Segment Start: Given records

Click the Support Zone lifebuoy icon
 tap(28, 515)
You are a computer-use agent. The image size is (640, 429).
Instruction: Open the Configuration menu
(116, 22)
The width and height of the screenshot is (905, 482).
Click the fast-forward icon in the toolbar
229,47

Segment End: Given records
Segment Start: Given records

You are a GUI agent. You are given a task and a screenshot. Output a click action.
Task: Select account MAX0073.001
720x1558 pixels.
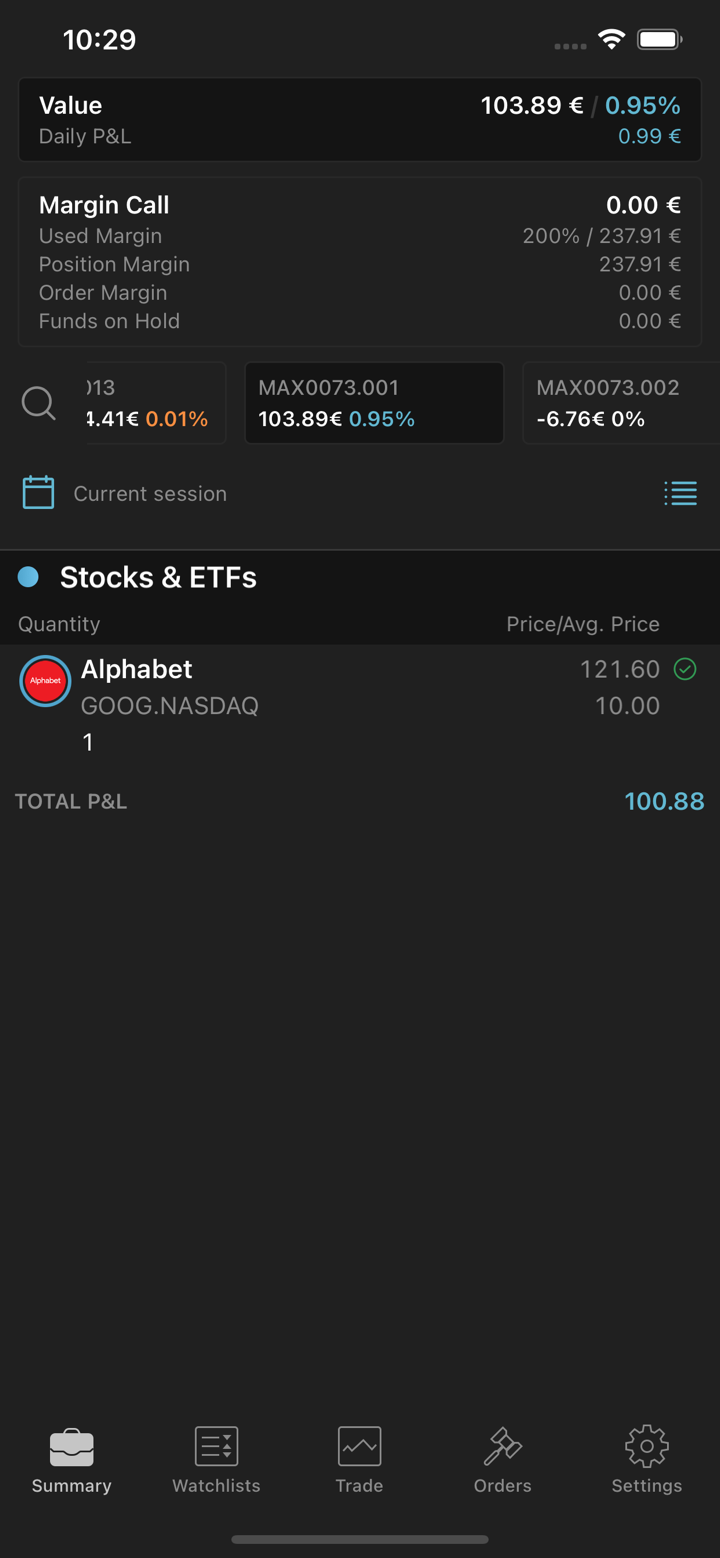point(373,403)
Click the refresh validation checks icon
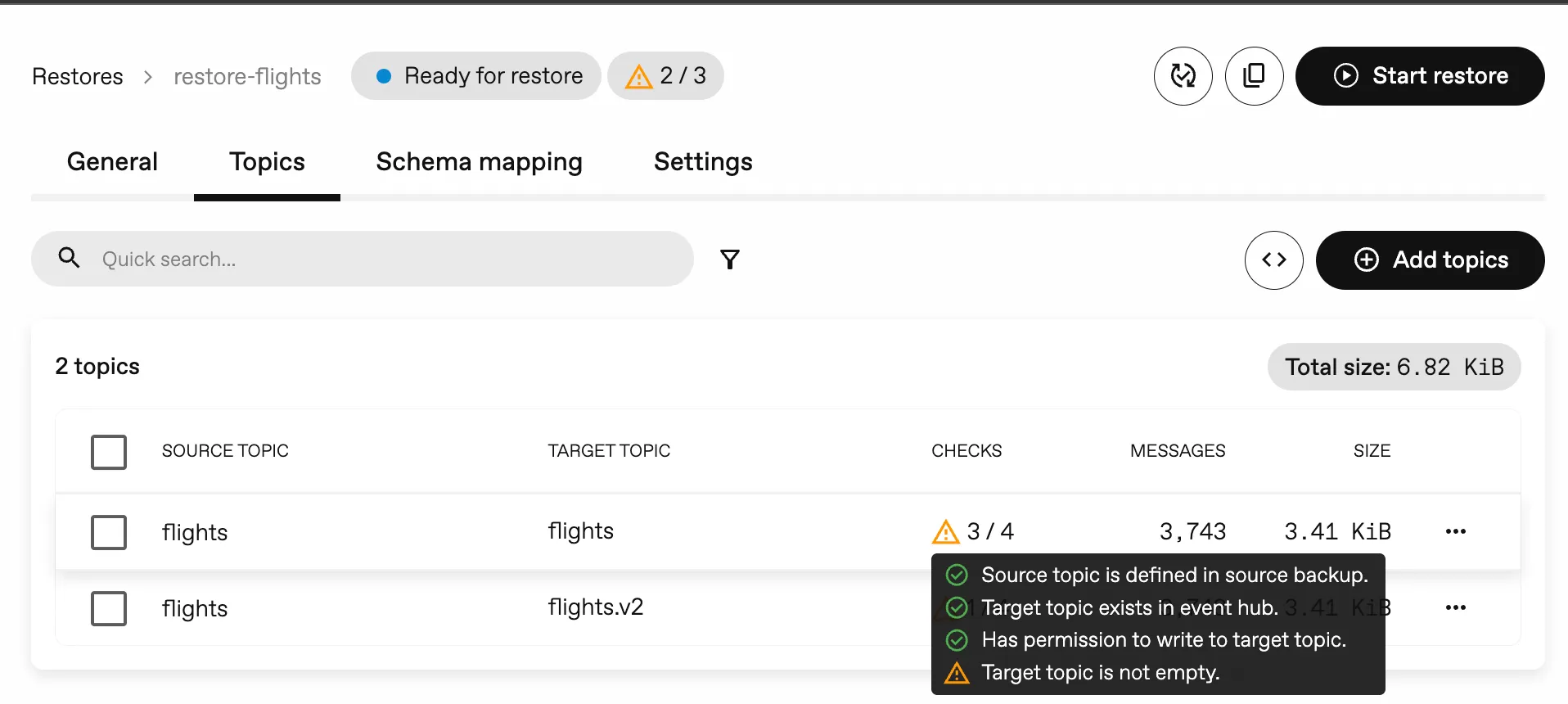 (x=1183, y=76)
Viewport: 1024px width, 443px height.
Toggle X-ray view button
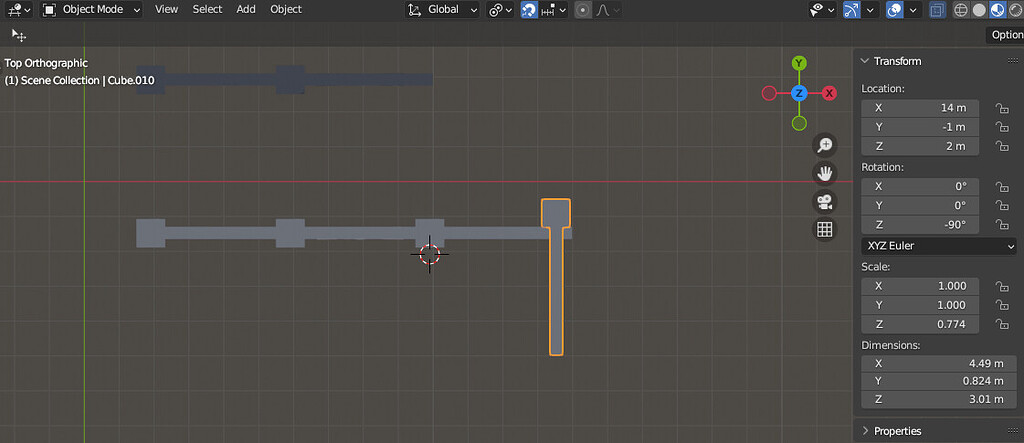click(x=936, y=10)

Segment End: Given records
Segment Start: Given records

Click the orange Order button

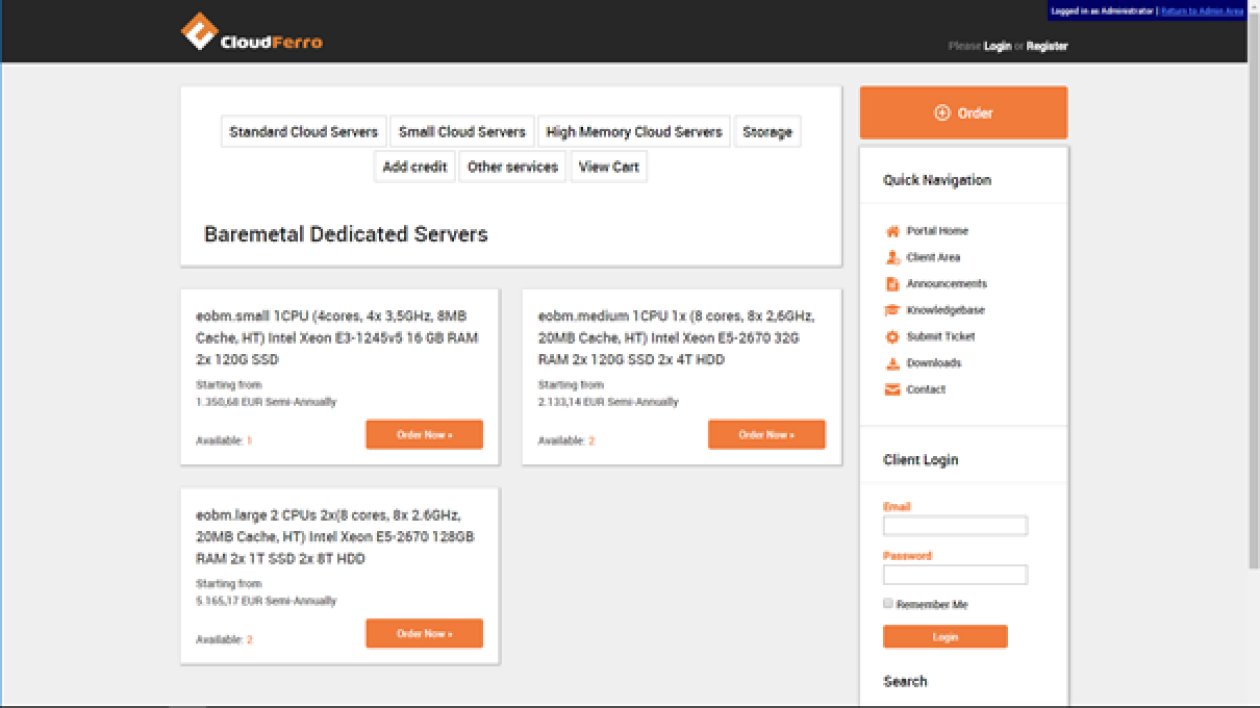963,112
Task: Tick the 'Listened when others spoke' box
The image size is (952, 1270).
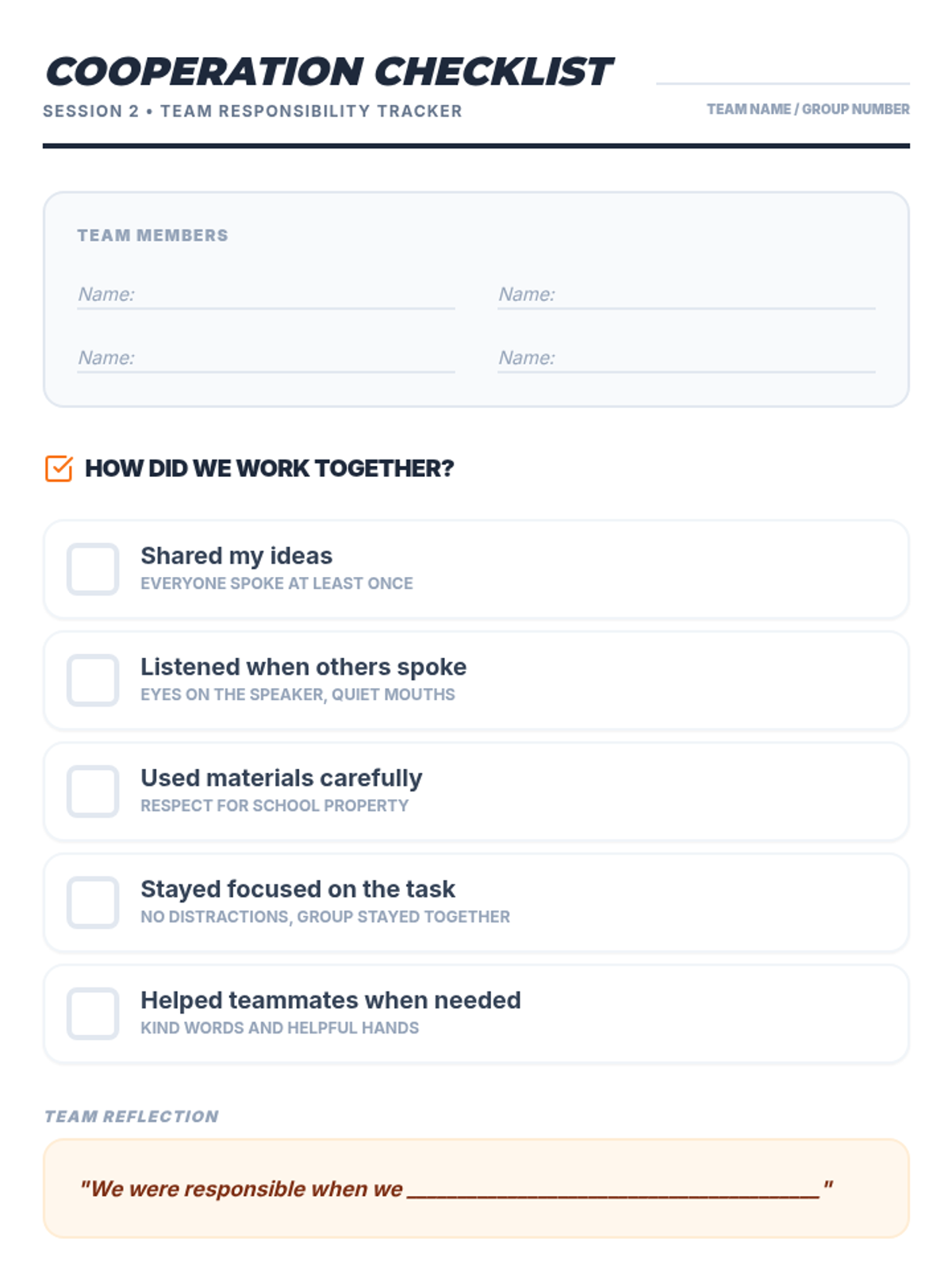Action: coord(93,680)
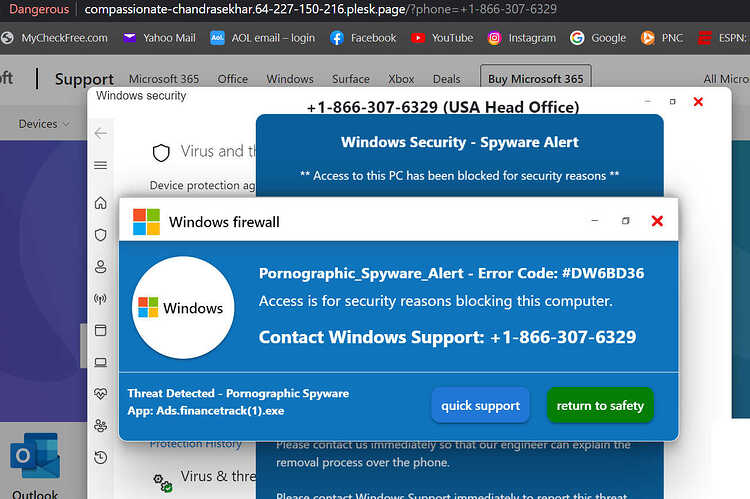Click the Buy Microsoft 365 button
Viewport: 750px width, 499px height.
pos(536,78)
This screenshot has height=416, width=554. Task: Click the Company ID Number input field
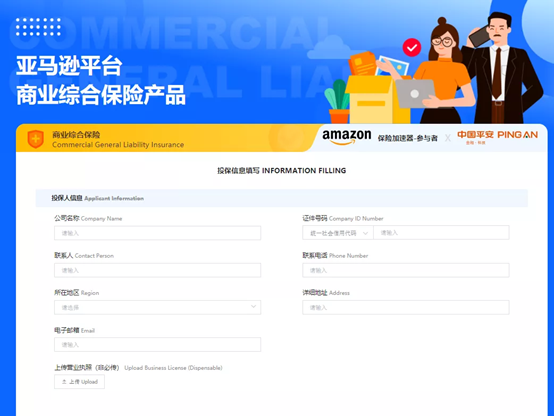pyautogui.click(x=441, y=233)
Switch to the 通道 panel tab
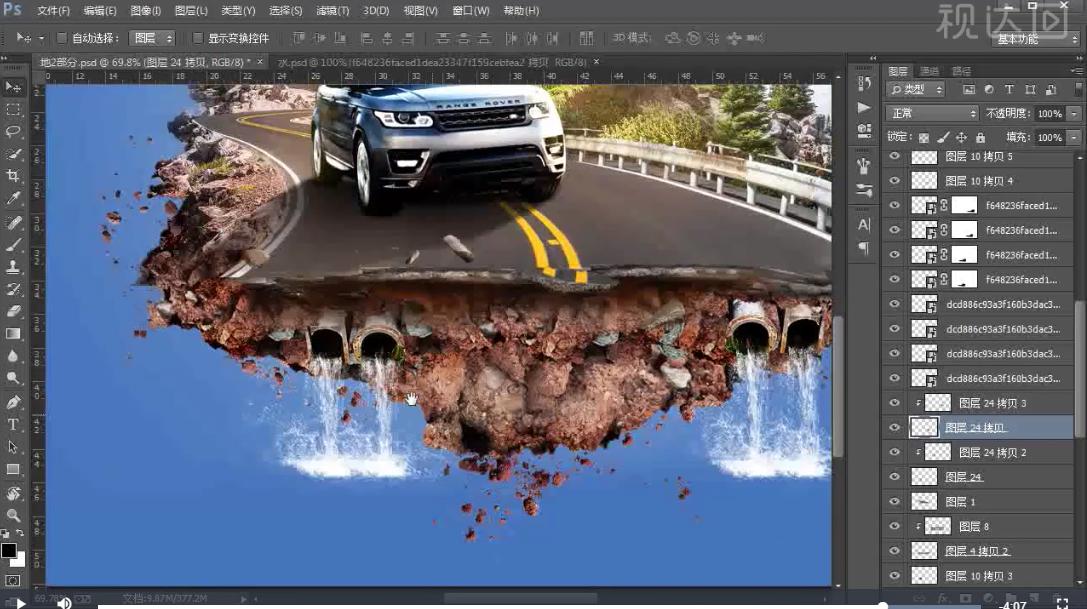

Segment End: Given records

| The task |
Text only, no pictures: please print exactly the lines above from the line with "This screenshot has" up to and including the line with "Switch to the 通道 panel tab", and nothing else.

| Solution to the problem |
This screenshot has height=416, width=554. Task: Click the Company ID Number input field
pyautogui.click(x=441, y=233)
Switch to the 通道 panel tab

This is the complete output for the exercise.